Suivre les programmes audiovisuels sur l’ordinateur est un nouveau réflexe générationnel. 36 % de la population scolaires et étudiants affirment suivre prioritairement les programmes via Internet. Cette proportion grimpe à 47 % si l’on se concentre sur la tranche d’âge des 18-24 ans. Ces pourcentages sont à comparer aux 22 % (soit 1 personne sur 5) qui s’adonnent à ce mode de visualisation des programmes. Il n’empêche que les mêmes jeunes répondent à 98 % regarder aussi la télévision « classique ». Ce qu’il faut en déduire est que l’un n’empêche pas l’autre et qu’il s’agit de nouveaux modes de consommation. En nous appuyant sur une étude du CRÉDOC, il y a bien une mise en perspective de cette évolution des modes de consommations concentrées sur la nouvelle génération. Ces 12 ans et plus représentent par ailleurs les consommateurs de demain, avec pouvoir d’achat à la clé. Il est donc logique de la part de l’industrie de se pencher sur ces vecteurs de consommation en devenir.
 
Que ce soit le principe de la TV connectée (HBB-TV), qui propose une interactivité avec l’usager face à son écran de télévision (peut on encore appeler cet outil un téléviseur ?) ou celui d’une VoD aussi accessible depuis le web, il semble bien que la tendance soit au contournement des fournisseurs d’accès classiques. De plus en plus de producteurs de contenus ont le besoin impératif d’être au contact de leur « client-téléspectateur » sans qu’aucun intermédiaire ne vienne interférer. On s’acheminerait alors vers une solution de l’offre segmentée (jusqu’au service Premium par exemple), qui représente un des deux grands scénarios envisageables par les opérateurs. L’autre est celui du principe Smart Pipe  ou les opérateurs réseaux valorisent la qualité de l’acheminement des données en se concentrant donc sur la partie réseau (plutôt que contenus).

Pour Internet, on constate aujourd’hui une généralisation de la lecture audiovisuelle. Si celle-ci se concentrait jusqu’alors sur des « chaînes » clairement identifiées ( YouTube en premier lieu), les médias audiovisuels ont envahi depuis l’espace de notre réseau social et il n’est pas une page Facebook ou autre page web, personnelle ou pas, qui ne propose du contenu audiovisuel. Ces contenus embarqués donnent au passage un sacré coup de vieux aux sites qui n’en proposent pas. De nouveaux protocoles deviennent alors des sortes de références du moment comme le MPEG DASH par exemple. Bien que chaque diffuseur/constructeur qui s’empare de ce protocole l’adapte selon ses besoin (HLS pour Apple par exemple), le postulat de base reste inchangé : adapté le flux au terminal de l’utilisateur, dans une logique de continuité de programme.

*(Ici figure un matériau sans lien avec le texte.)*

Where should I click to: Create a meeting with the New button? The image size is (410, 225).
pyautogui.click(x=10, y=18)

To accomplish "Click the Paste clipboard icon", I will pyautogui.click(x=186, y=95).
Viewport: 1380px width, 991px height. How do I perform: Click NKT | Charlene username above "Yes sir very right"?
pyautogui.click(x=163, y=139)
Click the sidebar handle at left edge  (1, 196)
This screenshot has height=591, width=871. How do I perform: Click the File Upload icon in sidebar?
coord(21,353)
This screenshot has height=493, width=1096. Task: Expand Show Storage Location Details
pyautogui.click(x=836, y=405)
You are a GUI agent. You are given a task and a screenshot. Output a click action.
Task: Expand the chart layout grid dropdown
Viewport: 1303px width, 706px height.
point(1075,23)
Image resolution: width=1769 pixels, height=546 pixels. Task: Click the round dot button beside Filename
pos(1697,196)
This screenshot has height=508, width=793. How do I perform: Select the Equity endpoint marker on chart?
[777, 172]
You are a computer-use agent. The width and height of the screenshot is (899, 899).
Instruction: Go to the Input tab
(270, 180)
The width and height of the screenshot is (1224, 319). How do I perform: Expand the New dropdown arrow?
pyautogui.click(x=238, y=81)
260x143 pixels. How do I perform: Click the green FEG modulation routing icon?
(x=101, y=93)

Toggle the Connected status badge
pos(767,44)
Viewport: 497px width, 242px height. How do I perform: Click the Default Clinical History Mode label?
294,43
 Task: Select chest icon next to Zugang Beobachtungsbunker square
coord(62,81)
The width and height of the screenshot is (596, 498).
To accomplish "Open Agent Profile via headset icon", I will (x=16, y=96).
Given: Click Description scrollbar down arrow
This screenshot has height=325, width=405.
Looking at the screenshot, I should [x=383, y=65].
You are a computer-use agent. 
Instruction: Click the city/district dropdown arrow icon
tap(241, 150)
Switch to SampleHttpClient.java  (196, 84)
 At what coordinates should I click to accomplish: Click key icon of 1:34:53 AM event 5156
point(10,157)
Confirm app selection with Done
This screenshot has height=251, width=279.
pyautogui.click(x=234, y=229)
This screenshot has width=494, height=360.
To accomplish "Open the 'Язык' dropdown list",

Quelles perspectives technologiques ?

On peut raisonnablement considérer dans les domaines de gestion de flux audiovisuels que l’industrie et les instances décisionnaires (instances européenne, agences nationales etc.) ont entre 5 et 10 ans d’avance sur les technologies en vigueur. Cela va des programmes de recherches exploratoires aux mises en place de normes à venir. La gestion de programmes ambitieux de déploiement (comme pour la fibre) nécessite beaucoup d’anticipation mais aussi de projets futuristes qui demandent une prospective rigoureuse très en amont de nos usages futurs.
 
Les prochaines étapes vont équilibrer les modes de diffusion en priorisant les usages dit « managés » c’est à dire sous contrôle des opérateurs audiovisuels. Les set top box risquent fort de disparaître au profit d’une connexion directe sur un terminal et la réalité virtuelle va entrer progressivement dans les mœurs. En cela, le réflexe individualiste de consommation va se renforcer via l’immersion du spectateur-acteur audiovisuel. En cela, paradoxalement, nous rejoignons le principe de la TV connectée qui risque de ne représenter qu’une étape intermédiaire dans cette mutation.
 
On croit souvent, à tort, que c’est la technologie qui freine l’innovation, qu’il faut attendre que certains verrous soient levés pour pouvoir avancer (ce qui reste vrai pour certains domaines scientifiques). Un regard plus précis sur les domaines touchant à Internet met en évidence que ces technologies sont déjà là et que si elles sont bridées, cela ne tient qu’à la volonté des pouvoirs publics et de l’industrie de distiller ces étapes pour une consommation progressive on ne peut plus contrôlée.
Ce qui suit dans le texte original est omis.